When I was a young tot in the mid 1960s, I used to visit Sadie, an elderly lady who lived in the tiny building across the street from the fire station (after she died her house became a barber shop). I still remember her talking about how she had a view of the lake until that ‘damn monstrosity of a firehouse’ was built across the street.
It looks like Sadie may finally get her wish.
With the new Tahoe City firehouse on Fairway Drive almost complete, focus has turned to what to do with the old firehouse property, public land just above Commons Beach in the center of town. As part of the original agreement that allowed the firehouse to be built in 1961, the old building must be torn down. A public meeting was held last month to discuss the options of what to do after it’s demolished.
On Oct. 17, about 100 people attended a joint meeting of the Tahoe City Public Utility District and the North Lake Tahoe Resort Association. A group of architects and designers, including Dick Glanville, who designed the 2003 Commons Beach improvements, presented four alternatives for the use of the property. The proposals were prepared with the assistance of the West Commons Beach Steering Committee, whose goal was to provide community input.

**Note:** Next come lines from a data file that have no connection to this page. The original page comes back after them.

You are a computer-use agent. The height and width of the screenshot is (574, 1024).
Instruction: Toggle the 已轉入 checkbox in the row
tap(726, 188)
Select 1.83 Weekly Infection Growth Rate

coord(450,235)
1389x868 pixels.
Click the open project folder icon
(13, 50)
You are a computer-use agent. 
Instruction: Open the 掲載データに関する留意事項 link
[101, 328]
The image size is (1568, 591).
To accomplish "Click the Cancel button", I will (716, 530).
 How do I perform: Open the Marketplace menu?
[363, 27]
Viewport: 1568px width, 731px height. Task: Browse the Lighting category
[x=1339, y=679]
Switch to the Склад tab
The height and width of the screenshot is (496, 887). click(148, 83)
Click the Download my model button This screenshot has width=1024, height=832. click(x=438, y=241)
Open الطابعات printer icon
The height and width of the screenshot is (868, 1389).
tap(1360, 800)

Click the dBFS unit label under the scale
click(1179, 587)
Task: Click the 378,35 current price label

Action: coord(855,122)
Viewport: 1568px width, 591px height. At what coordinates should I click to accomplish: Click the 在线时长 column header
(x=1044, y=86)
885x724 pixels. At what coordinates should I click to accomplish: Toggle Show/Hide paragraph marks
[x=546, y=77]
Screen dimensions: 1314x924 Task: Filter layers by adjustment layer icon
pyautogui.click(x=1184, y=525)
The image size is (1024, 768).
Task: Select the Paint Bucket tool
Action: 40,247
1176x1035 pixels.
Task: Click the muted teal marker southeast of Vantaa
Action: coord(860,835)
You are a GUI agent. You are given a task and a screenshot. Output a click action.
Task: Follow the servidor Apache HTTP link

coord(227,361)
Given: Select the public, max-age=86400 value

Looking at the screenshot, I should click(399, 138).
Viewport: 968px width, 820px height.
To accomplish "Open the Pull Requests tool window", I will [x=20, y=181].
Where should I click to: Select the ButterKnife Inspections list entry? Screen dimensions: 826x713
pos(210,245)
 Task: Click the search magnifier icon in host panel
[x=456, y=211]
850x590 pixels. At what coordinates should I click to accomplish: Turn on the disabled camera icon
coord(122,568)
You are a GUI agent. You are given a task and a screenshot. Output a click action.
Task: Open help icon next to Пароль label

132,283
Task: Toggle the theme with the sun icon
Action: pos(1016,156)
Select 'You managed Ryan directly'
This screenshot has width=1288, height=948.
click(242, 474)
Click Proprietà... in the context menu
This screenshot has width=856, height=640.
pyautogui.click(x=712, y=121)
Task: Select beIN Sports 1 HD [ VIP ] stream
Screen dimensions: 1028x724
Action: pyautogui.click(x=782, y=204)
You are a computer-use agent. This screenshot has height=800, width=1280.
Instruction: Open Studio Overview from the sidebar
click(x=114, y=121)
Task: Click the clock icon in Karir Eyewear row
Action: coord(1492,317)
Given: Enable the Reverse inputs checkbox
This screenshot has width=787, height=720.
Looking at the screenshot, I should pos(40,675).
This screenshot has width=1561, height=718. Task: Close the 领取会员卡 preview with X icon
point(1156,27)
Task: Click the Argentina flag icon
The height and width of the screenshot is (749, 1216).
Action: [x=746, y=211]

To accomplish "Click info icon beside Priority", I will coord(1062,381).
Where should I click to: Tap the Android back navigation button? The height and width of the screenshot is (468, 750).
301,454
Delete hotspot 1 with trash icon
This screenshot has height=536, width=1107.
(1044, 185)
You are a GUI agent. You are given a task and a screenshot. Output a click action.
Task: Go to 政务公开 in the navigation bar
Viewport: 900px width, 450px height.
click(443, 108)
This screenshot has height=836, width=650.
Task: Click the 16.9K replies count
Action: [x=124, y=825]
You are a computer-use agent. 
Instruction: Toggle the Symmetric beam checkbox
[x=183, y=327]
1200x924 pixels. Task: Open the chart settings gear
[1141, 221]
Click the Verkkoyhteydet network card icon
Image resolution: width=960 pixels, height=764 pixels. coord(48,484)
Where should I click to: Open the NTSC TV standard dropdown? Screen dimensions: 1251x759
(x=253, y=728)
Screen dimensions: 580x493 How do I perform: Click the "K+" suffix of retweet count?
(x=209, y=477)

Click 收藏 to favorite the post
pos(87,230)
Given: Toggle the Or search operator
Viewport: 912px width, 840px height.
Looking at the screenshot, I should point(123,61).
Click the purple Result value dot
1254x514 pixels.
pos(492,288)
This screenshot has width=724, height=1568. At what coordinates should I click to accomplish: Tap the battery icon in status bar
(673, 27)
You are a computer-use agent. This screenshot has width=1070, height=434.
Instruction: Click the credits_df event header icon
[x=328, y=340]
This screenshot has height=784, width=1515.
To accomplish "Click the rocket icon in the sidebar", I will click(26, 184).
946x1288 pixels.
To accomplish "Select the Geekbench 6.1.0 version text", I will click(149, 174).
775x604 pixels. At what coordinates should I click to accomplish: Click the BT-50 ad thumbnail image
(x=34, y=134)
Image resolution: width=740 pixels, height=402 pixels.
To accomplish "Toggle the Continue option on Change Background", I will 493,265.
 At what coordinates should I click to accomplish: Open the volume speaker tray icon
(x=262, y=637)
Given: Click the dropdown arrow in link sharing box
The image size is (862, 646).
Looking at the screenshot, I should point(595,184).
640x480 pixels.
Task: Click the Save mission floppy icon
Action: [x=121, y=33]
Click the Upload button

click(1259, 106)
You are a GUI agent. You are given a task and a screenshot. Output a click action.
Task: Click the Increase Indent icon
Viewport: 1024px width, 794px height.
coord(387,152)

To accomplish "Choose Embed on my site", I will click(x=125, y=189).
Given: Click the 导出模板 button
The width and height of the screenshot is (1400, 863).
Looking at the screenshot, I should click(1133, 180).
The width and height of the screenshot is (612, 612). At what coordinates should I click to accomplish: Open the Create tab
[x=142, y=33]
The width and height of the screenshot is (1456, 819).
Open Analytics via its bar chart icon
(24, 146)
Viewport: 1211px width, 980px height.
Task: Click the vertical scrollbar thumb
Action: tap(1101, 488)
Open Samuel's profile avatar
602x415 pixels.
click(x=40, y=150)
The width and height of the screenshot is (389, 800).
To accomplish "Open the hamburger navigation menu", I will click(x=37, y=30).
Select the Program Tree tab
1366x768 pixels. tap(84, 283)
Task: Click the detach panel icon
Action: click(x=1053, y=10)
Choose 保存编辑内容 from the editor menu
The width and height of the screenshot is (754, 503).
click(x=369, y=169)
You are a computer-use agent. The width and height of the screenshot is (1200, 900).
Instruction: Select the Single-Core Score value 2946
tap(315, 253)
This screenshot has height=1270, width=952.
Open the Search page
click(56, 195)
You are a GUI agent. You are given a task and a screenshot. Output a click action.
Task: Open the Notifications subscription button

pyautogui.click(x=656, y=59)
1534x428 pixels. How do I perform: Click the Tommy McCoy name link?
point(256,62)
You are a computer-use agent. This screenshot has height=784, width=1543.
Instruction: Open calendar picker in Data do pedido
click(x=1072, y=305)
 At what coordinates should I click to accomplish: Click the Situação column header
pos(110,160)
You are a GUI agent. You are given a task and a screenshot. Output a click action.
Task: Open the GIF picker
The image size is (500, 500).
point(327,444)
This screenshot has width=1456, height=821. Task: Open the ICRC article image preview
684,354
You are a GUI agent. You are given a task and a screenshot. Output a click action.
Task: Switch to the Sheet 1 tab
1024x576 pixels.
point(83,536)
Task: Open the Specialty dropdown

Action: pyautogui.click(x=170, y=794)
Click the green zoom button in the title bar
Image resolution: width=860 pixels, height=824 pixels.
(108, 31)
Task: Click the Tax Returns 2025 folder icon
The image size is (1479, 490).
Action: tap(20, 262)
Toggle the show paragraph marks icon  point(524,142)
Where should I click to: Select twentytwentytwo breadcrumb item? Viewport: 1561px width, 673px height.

TCPUD General Manager Cindy Gustafson began the meeting by emphasizing that this was just the initial phase of the process. The goal was to find out what residents think about the different ideas and begin the conversation about what should be done next.
THE FOUR PROPOSALS
Fountain of the Lake
This least expensive alternative begins with demolition of the existing fire station and the adjacent visitor center. Then a two-story addition would be constructed at the west end of the community center, which houses the North Lake Tahoe Arts Center, including a new elevator to meet ADA requirements. A fountain, with lighted column features similar to what you see at Los Angeles Airport, would be the focal point of a large plaza with granite slabs, benches, and landscaping. Cost estimate is $4 to $6 million.
Community Center Plus
This alternative would replace the fire station and visitor center with a multi-use facility. The top two levels of the community center would be completely renovated, and a 165-seat, multi-purpose theater would be built where the fire station and visitor centers are currently located. The theater could be used for community events, music, and arts presentations. The estimated cost of this alternative is $7 to $8 million.
Tahoe Experience Pavilions
In this alternative all the current buildings in the West Commons area would be demolished and replaced with the Tahoe Experience Interpretative Center. It would include four, three-story pavilions connected by a central corridor. The buildings would have reception and demonstration areas, classroom/lab space, several exhibition galleries, and on the bottom floor next to the lake, a café and rental shop with kayaks and paddleboards. Estimated cost is $11 to $13 million.
The most ambitious proposal, the hydrarium is a large scale, cultural attraction blending information, education, and entertainment that would become the defining icon of Tahoe City. The idea is to have a place so powerful and unique that it attracts visitors throughout the region, and would be a highlight of any trip to Lake Tahoe. In addition to interpretative exhibits it would have a wide-screen, multi-use theater presenting the Tahoe story. It would incorporate dining and retail venues, and to this reporter seemed like a mini Monterey Bay Aquarium–type attraction. All the existing buildings would be demolished, followed by the construction of a new, four-level building. The scale of the development would require off-site parking with a shuttle arrangement to the facility, perhaps in conjunction with the transit center at 64 Acres. Unlike the other proposals, this project might be private or semi-private, and would provide revenue and employment to the community. It was estimated to cost between $23 and $25 million.
THE NEXT STEP
The new firehouse is set to be completed in December, with the moving process taking several months. Over the next several weeks the TCPUD and NLTRA will gather public input on the proposals, and then the steering committee will reconvene and determine what the next step will be. ‘We think it is important to be proactive and have a vision of what can be on the site before the building is torn down,’ said Kelli Twomey, TCPUD director of resource development and community relations. But steering committee member Christin Hanna, vice president of the Tahoe City Downtown Association, summarized what might be the biggest challenge, ‘We have to figure out how to pay for it all.’